Apesar de haver apoiantes do Estado Novo que alimentaram um certo fascínio pela mobilização de massas que Rolão Preto defendia, a partir de maio de 1933, “os conflitos violentos começaram a generalizar-se na rua, cada vez que os nacional-sindicalistas se manifestavam”.
Em junho de 1933, Alberto de Monsaraz, companheiro de Rolão Preto, anunciou a intenção de organizar uma manifestação comemorativa da batalha de Aljubarrota, com a participação de 10 mil homens envergando o fardamento com camisas azuis. O ministério do Interior “não autorizou o desfile”.
A 10 de setembro de 1935 Rolão Preto e os seus companheiros falharam um golpe contra Salazar. Mendes Norton e Manuel Valente foram presos, Preto partiu para o exílio em Espanha.
Com o passar do tempo, alguns dos seus companheiros capitularam na pulsão revolucionária, e acabaram por aderir ao Estado Novo de Oliveira Salazar; foi o caso de Gonçalves Rapazote que foi deputado da Assembleia Nacional e ministro do Interior. Mas, Rolão, manteve-se monárquico e anti-salazarista convicto até ao fim da vida. Em 1945, estabeleceu a sua primeira aliança com a oposição democrática. Em 1958, apoiou a candidatura deo general Humberto Delgado à Presidência.

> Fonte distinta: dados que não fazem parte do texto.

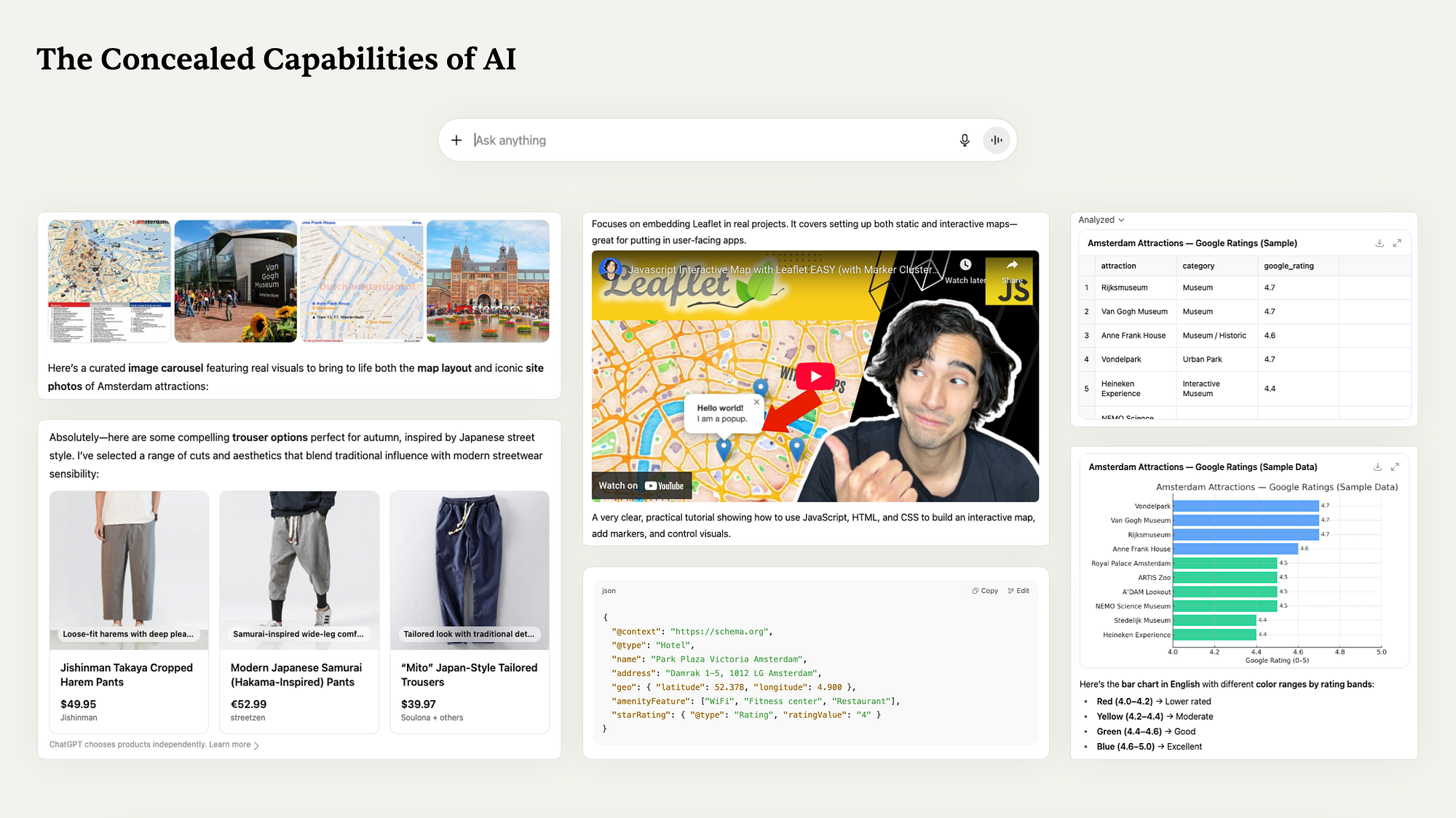
Task: Download the Google Ratings table
Action: point(1380,243)
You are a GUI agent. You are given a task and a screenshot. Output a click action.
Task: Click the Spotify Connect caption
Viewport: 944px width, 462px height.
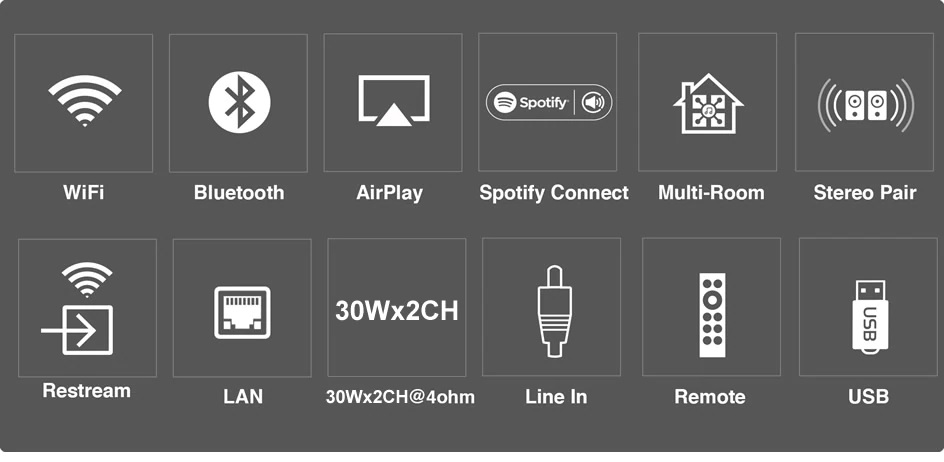tap(554, 193)
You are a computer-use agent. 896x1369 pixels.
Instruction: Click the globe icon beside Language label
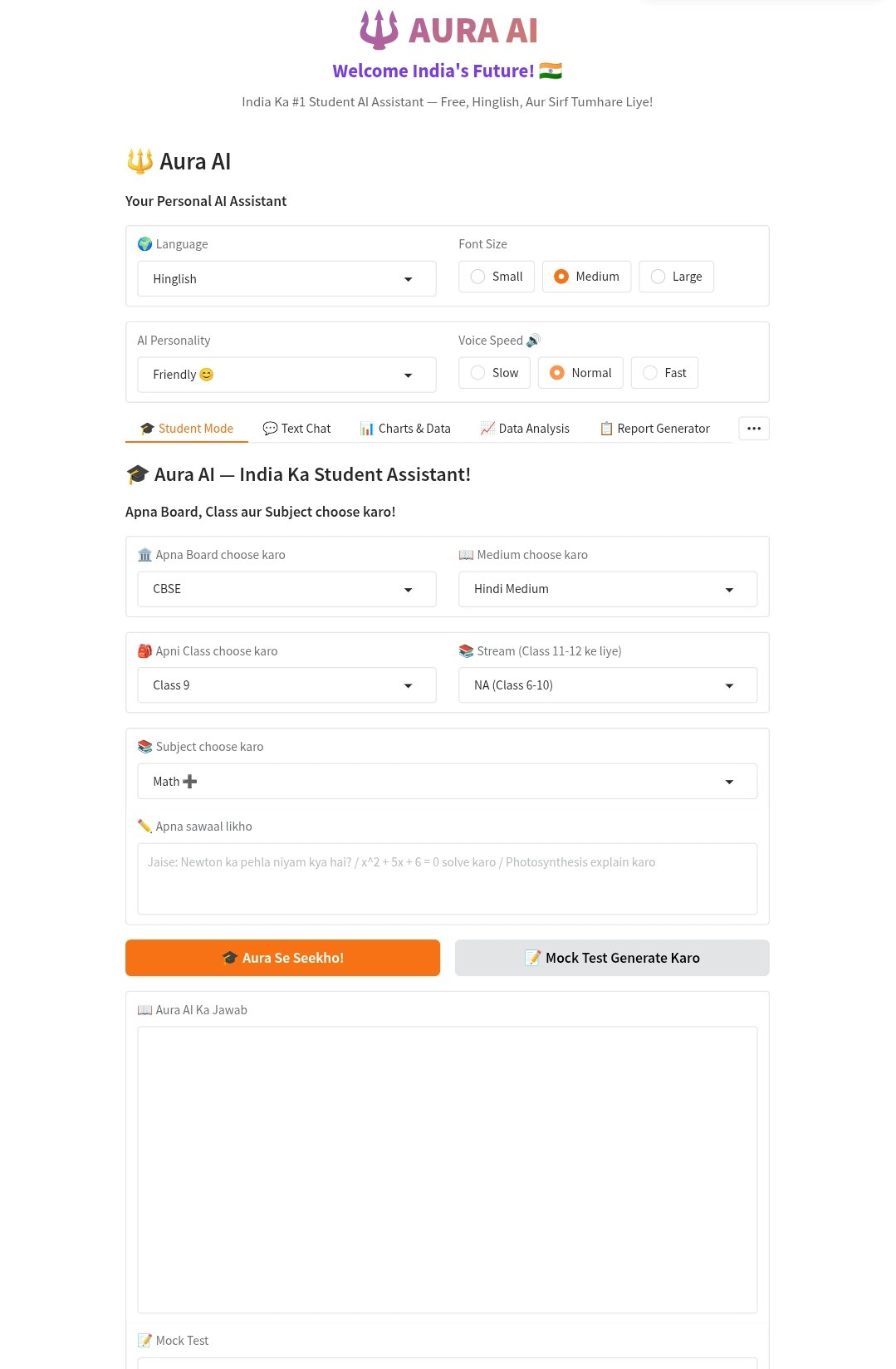(144, 244)
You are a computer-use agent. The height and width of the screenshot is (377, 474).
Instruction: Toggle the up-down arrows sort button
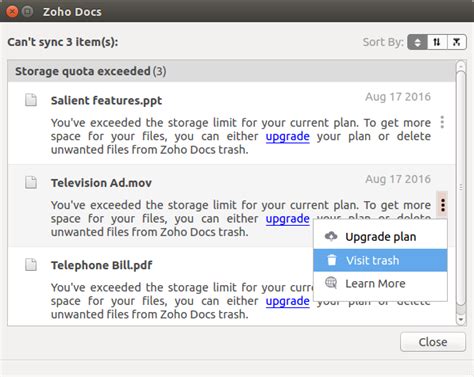point(437,42)
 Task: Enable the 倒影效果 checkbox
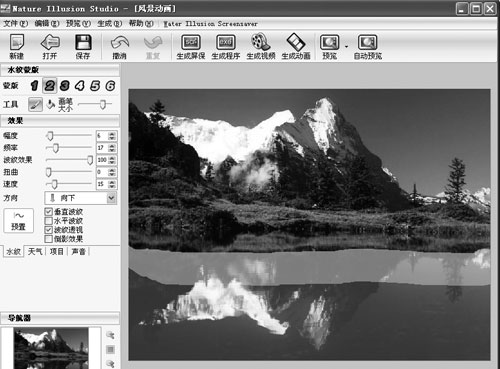(x=49, y=239)
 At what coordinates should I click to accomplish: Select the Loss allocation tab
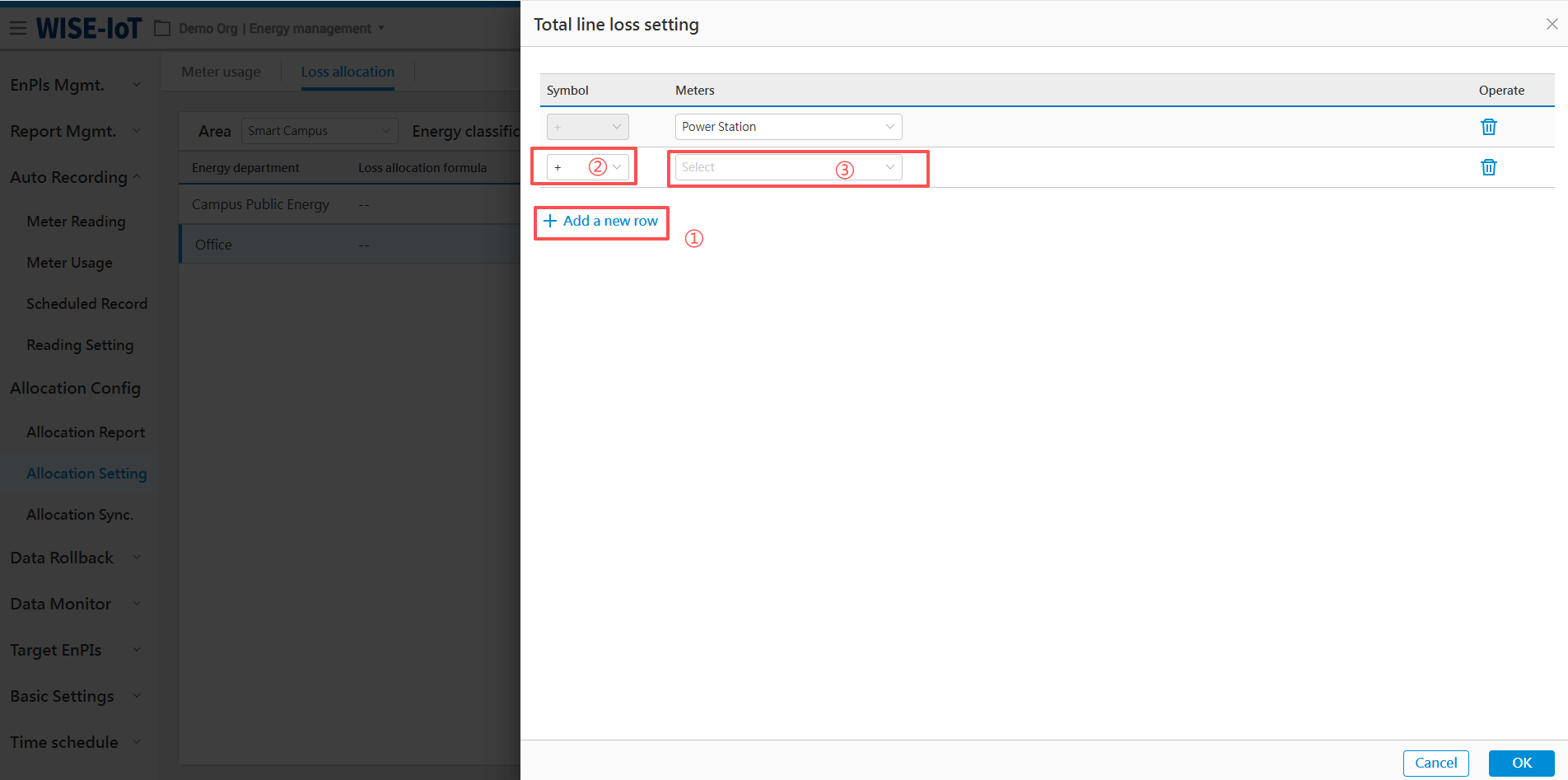pyautogui.click(x=348, y=72)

É desta personagem e do mais organizado movimento fascista que contestou Salazar pela sua direita, que nos fala o livro “Os Camisas Azuis e Salazar - Rolão Preto e o Fascismo em Portugal”. A obra que vai ser apresentada esta quinta-feira em Lisboa, na Livraria Almedina, por Fernando Rosas e Pedro Tavares de Almeida, é uma reedição revista e atualizada da tese de doutoramento de Costa Pinto, publicada em 1994.